That's great. Thanks for that. I'd love to do something like that. I'm wondering if there's a way to have that set up work outdoors. I reckon rain wouldn't be good for the fan.


----------



## arabiangoddess

*Wow*

This awesome!! I am decorating for an 8th grade dance using an arabian nights theme and this will be perfect!!! You rock and your instructions are so clear!! :googly:


----------



## beelce

You are correct HogFlu....I use these fires outside every year, but I keep them all covered with big black trash bags till the big night.
I have made 6 of the big ones and about 10 of the smaller ones.
Out in the woods they look really substantial......and add good lighting.
I need to post my most recent modifications on the this set-up....a little bit of tweeking has made them work even better.


----------



## Sawtooth Jack

Saw this thread ages ago (baskets are absolutely stunning)...been meaning to ask: how loud are the fans?


----------



## beelce

Hey Jack......Thanks for checking in....
Fans do have make a steady "fan" sound, as I keep them running on high speed all night.
With all the other sound effects that I run in the woods, no one has ever said they can hear them.....and I don't find them distracting.
I do plan to add a "fire and crackling" sound tract on a MP3 player and battery powered speaker in the bottom of the basket.


----------



## Sawtooth Jack

It's so cool looking I don't think I'll mind the "fan" sound.

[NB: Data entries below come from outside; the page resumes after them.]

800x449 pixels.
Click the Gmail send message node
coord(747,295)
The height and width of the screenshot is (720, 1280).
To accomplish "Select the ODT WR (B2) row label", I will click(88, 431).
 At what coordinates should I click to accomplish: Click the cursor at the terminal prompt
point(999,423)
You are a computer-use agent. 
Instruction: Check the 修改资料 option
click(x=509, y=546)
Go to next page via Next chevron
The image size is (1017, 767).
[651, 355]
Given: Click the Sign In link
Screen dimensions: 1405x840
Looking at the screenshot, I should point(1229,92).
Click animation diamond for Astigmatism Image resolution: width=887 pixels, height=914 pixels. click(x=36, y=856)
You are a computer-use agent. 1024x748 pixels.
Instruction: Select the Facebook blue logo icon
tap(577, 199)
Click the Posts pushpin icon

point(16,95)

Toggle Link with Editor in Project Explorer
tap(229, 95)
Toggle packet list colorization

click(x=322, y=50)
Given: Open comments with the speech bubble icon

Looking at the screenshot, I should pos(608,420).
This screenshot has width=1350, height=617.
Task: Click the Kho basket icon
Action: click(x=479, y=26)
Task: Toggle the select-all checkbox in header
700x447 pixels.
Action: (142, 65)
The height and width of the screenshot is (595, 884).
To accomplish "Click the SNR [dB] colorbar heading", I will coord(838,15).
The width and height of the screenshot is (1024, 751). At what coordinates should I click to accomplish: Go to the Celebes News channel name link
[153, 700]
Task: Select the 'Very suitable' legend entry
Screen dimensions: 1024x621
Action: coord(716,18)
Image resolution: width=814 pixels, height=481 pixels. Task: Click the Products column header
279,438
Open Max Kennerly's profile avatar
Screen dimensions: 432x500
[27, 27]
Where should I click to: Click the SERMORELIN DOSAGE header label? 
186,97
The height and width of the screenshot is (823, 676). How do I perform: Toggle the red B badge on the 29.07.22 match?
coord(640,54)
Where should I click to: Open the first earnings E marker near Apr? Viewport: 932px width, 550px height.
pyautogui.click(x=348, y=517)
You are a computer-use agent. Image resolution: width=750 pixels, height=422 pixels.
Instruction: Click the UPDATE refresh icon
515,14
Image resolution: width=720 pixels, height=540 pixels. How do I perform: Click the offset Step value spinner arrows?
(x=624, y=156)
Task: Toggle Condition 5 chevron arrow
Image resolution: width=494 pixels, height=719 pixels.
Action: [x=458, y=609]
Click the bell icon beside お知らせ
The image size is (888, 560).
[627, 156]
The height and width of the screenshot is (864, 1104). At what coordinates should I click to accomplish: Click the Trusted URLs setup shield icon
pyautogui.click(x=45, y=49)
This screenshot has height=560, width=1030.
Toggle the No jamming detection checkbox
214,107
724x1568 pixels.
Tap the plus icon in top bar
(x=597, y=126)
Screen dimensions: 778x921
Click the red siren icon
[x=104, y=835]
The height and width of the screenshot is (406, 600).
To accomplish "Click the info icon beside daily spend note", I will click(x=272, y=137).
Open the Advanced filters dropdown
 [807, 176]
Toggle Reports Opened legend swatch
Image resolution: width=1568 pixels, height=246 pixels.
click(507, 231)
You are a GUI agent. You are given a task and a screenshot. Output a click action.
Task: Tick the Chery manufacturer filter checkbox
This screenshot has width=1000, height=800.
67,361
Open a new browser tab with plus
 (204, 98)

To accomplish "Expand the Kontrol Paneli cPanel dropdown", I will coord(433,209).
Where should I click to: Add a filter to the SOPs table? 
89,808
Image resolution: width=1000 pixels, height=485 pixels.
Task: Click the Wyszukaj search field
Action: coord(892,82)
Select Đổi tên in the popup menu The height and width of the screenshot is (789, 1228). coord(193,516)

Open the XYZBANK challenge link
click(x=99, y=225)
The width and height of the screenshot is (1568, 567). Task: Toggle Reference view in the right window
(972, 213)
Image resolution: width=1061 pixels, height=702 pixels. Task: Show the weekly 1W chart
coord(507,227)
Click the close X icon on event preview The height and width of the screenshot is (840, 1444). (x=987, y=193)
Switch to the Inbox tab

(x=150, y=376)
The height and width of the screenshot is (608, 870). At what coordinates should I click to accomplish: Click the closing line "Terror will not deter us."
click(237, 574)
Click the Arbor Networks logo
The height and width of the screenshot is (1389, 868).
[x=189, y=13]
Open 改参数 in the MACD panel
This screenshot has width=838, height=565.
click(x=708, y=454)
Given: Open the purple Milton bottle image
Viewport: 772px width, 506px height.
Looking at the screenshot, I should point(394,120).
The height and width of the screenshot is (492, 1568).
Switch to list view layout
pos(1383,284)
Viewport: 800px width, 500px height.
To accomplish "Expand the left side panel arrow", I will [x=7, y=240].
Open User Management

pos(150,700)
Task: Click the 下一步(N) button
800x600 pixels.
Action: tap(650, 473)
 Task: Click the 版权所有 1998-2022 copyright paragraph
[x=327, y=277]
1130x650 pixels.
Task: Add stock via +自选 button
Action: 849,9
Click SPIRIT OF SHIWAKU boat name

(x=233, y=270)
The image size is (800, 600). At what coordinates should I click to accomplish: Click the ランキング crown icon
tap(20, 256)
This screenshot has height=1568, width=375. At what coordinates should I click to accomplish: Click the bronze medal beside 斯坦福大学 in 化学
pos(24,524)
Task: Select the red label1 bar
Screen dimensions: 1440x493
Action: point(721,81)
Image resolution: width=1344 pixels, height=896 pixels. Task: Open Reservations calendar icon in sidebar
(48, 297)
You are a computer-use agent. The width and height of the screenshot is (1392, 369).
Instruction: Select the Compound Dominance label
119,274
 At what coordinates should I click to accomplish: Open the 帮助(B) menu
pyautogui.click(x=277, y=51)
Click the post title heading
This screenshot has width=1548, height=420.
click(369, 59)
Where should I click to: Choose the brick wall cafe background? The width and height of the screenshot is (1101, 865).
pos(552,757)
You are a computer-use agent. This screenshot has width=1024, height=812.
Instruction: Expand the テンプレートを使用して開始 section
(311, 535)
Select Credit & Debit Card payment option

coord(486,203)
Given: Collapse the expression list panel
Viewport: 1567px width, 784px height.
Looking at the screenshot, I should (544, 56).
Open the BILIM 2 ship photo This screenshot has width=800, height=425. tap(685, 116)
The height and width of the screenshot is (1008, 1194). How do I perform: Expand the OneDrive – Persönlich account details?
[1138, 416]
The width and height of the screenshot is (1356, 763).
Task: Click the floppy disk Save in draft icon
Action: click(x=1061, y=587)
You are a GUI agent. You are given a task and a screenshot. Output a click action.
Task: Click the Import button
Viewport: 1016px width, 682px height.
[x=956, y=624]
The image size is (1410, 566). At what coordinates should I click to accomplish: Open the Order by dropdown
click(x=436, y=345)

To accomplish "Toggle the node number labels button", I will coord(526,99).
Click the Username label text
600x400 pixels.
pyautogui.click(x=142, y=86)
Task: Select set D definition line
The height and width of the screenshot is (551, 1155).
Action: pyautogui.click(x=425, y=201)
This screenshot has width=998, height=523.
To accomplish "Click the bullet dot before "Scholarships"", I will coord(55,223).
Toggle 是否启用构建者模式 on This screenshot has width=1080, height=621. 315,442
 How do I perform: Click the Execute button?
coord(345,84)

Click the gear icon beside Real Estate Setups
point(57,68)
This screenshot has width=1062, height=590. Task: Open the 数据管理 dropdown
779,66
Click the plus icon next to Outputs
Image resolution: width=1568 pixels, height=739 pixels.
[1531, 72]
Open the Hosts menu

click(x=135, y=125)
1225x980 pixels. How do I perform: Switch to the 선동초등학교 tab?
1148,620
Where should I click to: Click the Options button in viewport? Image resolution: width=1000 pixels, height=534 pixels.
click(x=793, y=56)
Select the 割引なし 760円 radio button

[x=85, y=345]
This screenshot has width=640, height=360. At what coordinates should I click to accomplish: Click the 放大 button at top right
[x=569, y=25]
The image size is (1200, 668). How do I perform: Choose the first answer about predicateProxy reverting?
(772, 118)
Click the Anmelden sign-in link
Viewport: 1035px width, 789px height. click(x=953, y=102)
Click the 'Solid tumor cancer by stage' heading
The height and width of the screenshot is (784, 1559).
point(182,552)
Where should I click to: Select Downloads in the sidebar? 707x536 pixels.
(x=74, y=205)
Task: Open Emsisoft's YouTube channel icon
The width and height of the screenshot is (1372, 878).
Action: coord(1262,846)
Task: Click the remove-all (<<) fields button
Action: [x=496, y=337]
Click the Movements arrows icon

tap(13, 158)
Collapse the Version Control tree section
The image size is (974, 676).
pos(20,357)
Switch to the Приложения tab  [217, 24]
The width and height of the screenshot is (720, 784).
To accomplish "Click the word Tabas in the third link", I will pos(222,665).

I love my flaming columns, and this would make for a great flaming "hell-hole" addition for my imp...thanks again for the how-to. This is for sure a next year addition.


----------



## Headless

They do look amazing!


----------



## Ginann

*Great job!*

Excellent tutorial!! Thanks for your time.


----------



## beelce

Thanks Headless and Ginann....! Hope it helps you with your haunt.... Nice to still be of use to the haunt community....


----------



## madmomma

Glad I finally saw this thread. I love how these flaming baskets look; very cool! Thanks for posting your detailed tutorial!!


----------



## Witchiepoo

You're very creative. I've wanted to do a fake fire for years and now I can. Thank you!


----------



## Ldmerrick

*Great*

Looks amazing


----------



## [email protected]

*Great...*

I like the break down of the info


----------



## Headless

Bloody Photobucket..... I can't remember now what these looked like


----------



## RoxyBlue

You can see them here:

http://haunterslist.com/faux-fire-basket/


----------



## Daphne

Of course I should have known this would be one of your creations Beelce! I have been toying with the atomizer/fan fake fire idea but this would be less headache and cool to boot! Your description was of course stellar as well. Thanks as always!


----------



## kaylorRN

The one blue light is what really sets it off. I ended up aiming it at the tips of the flames and it looks awesome!

Video doesn't do it justice.

https://photos.app.goo.gl/EMi5z6CEoKKiSgaK7


----------